#### Task description
Using the text of xml sel examples, decide whether each statement agrees with it: (a) counting nodes gives 41 for xml/tab-obj.xml; (b) the //object match lists both xml/table.xml and xml/tab-obj.xml; (c) the equivalent stylesheet sets its output method to text. Give yes or no for each, and quote the deciding words.

Below are few more examples:

EXAMPLE

Count all nodes in XML documents. Print input name and node count after it.

xml sel -t -f -o " " -v "count(//node())" xml/table.xml xml/tab-obj.xml

Output:

xml/table.xml 32
xml/tab-obj.xml 41

EXAMPLE

Find XML files matching XPath expression (containing 'object' element)

xml sel -t -m //object -f xml/table.xml xml/tab-obj.xml

Result output:

xml/tab-obj.xml

EXAMPLE

Calculate EXSLT (XSLT extentions) XPath value

echo "<x/>" | xml sel -t -v "math:abs(-1000)"

Result output:

1000

EXAMPLE

Adding elements and attributes using command line 'xml sel'

echo "<x/>" | xml sel -t -m / -e xml -e child -a data -o value

Result Output:

<xml><child data="value"/></xml>

EXAMPLE

Query XML document and produce sorted text table

xml sel -T -t -m /xml/table/rec -s D:N:- "@id" \
  -v "concat(@id,'|',numField,'|',stringField)" -n xml/table.xml

Result Output:

3|-23|stringValue
2|346|Text Value
1|123|String Value

Equivalent stylesheet

<xsl:stylesheet version="1.0" xmlns:xsl="http://www.w3.org/1999/XSL/Transform">
<xsl:output omit-xml-declaration="yes" indent="no" method="text"/>
<xsl:param name="inputFile">-</xsl:param>
<xsl:template match="/">
  <xsl:call-template name="t1"/>
</xsl:template>
<xsl:template name="t1">
  <xsl:for-each select="/xml/table/rec">
    <xsl:sort order="descending" data-type="number"

#### Given records
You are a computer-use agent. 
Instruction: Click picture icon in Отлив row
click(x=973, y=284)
--
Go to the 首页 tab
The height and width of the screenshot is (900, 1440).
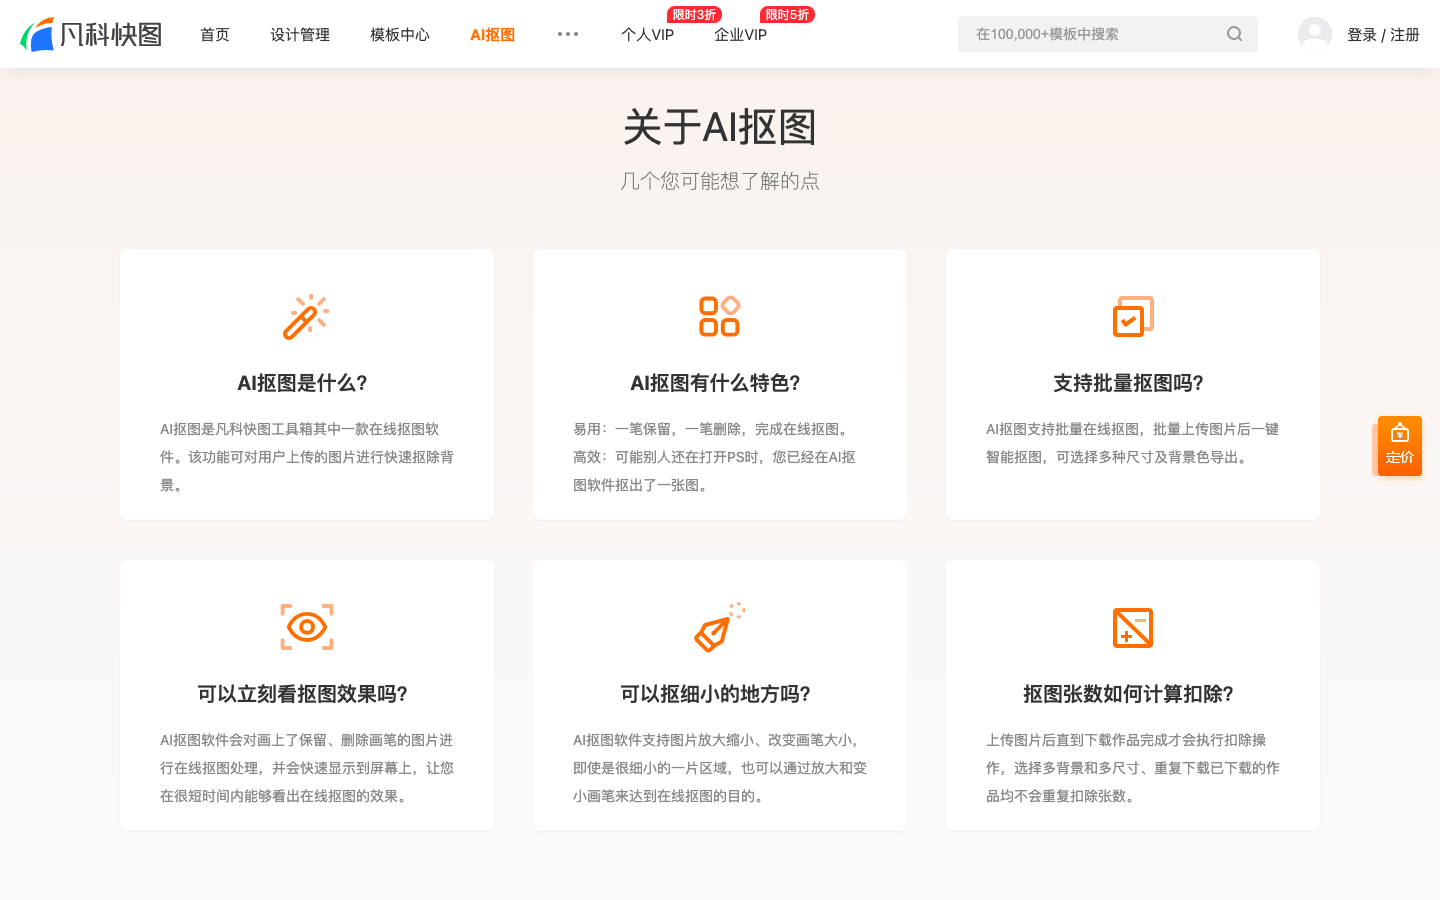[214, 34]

#### Result of the task
(a) Yes: "xml/tab-obj.xml 41"
(b) No: the result output is only "xml/tab-obj.xml"
(c) Yes: "method="text""